I don’t really understand why this is a thing. I can get not wanting players to put entire novels worth of text in their notes, but could we get an upgrade to how many characters the notes will hold, including the invisible formatting chars?
Can’t you just make a new note?
Yes, but it’s annoying to keep switching between them. I don’t see why they’re currently restricted to 3900 chars, but if there’s a good reason for CCP choosing that as the limit then I’d love to hear it.
I’m sure one of the numerous software developers on these forums would be happy to explain to you why variables with a pre-defined maximum length are more computationally efficient than strings that can grow to an indefinite length.
Please do! I’m learning software development myself ATM, and I’d love to hear your explanation!
Also, I’m not talking about removing the limit entirely, just raising it.
I would also love to hear why having dozens of notes would be more efficient than having half as many or a quarter of the count of notes with most of the content concentrated in them.
Because strings in a database? Which then is easy to control etc. I’m not a real software engineer though I have programming experience so a real one can probably give you a better answer.
But I’m hazarding a guess that they don’t store notes as individual files but a database.
I would also like to know who is the brilliant mind at CCP who thought that automatically saving notes after changes is a good feature despite the lack of undo option.
EVE uses MS-SQL as the database server.
I’m assuming there is a notes tables with charId, noteId and noteContents.
To store data in a column, you have to define the type to store in the column.
SQL server provides NVARCHAR(Max) - This basically means, any character can be stored here. Up until the maximum available size. (2GB)

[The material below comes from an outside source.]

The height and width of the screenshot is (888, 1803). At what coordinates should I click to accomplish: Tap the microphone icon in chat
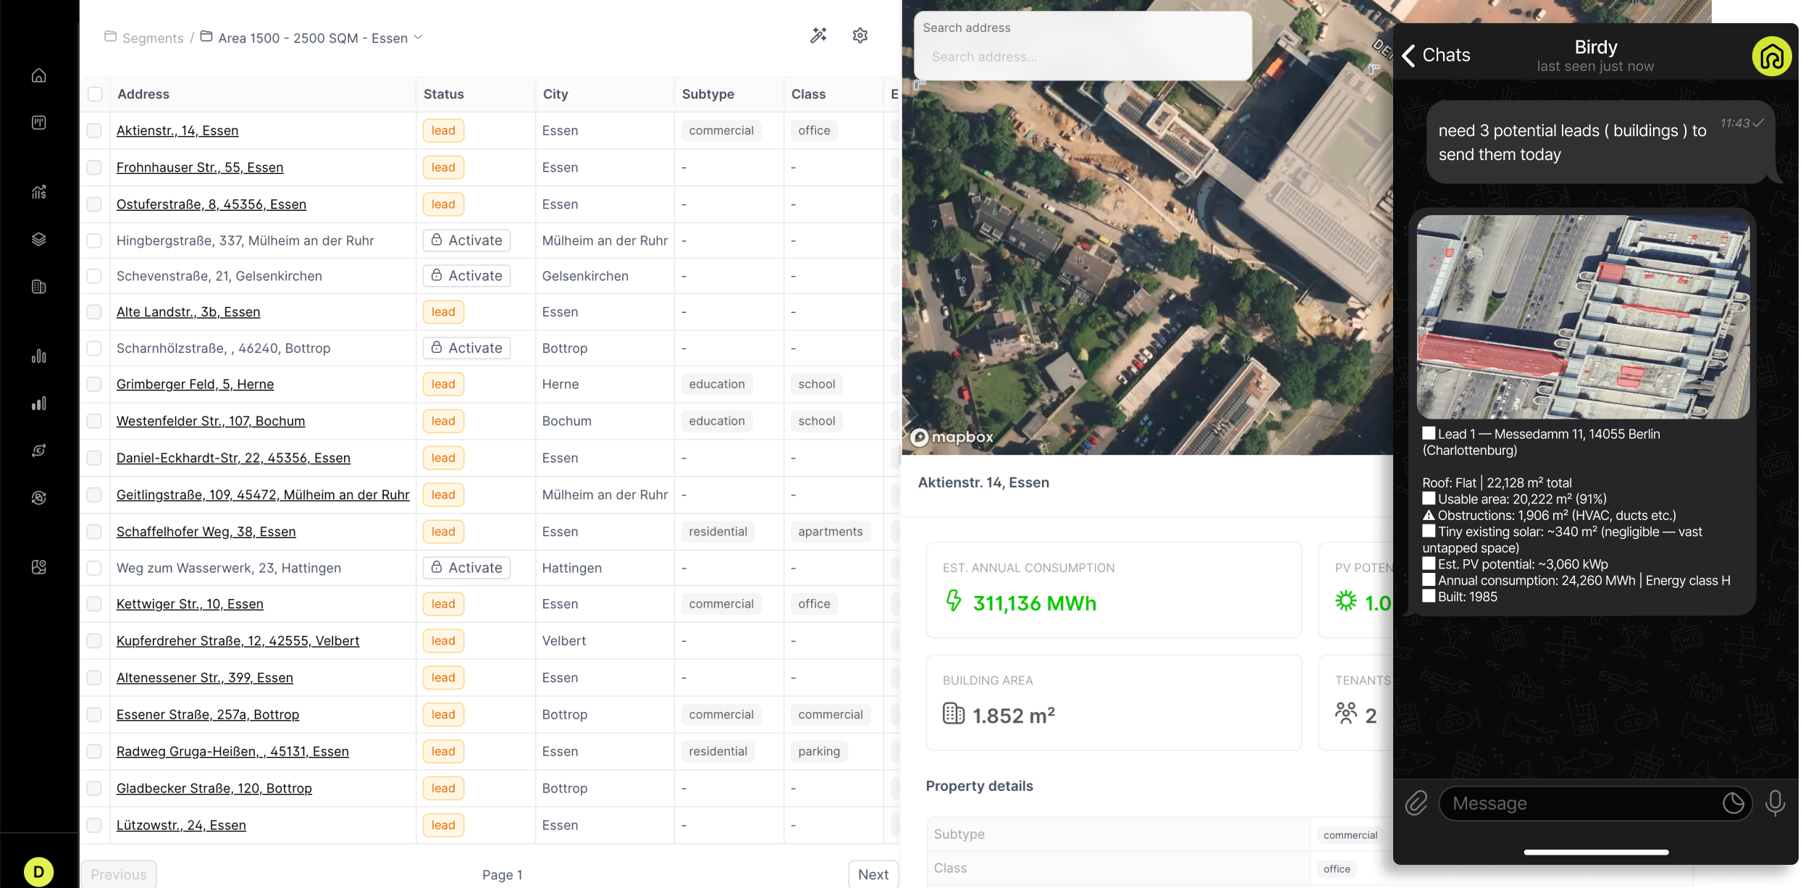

So when you run queries on this table, because there is a possibility of there being up to 2GB of data in that column, the query analyzer has to account for that and be prepared to allocate this amount of data during the query execution (Even if there isn’t that much data there)
This is why there is a specific size set to this column.
Take this as an over simplification. I am not a database guru by any stretch, although I am a professional software developer.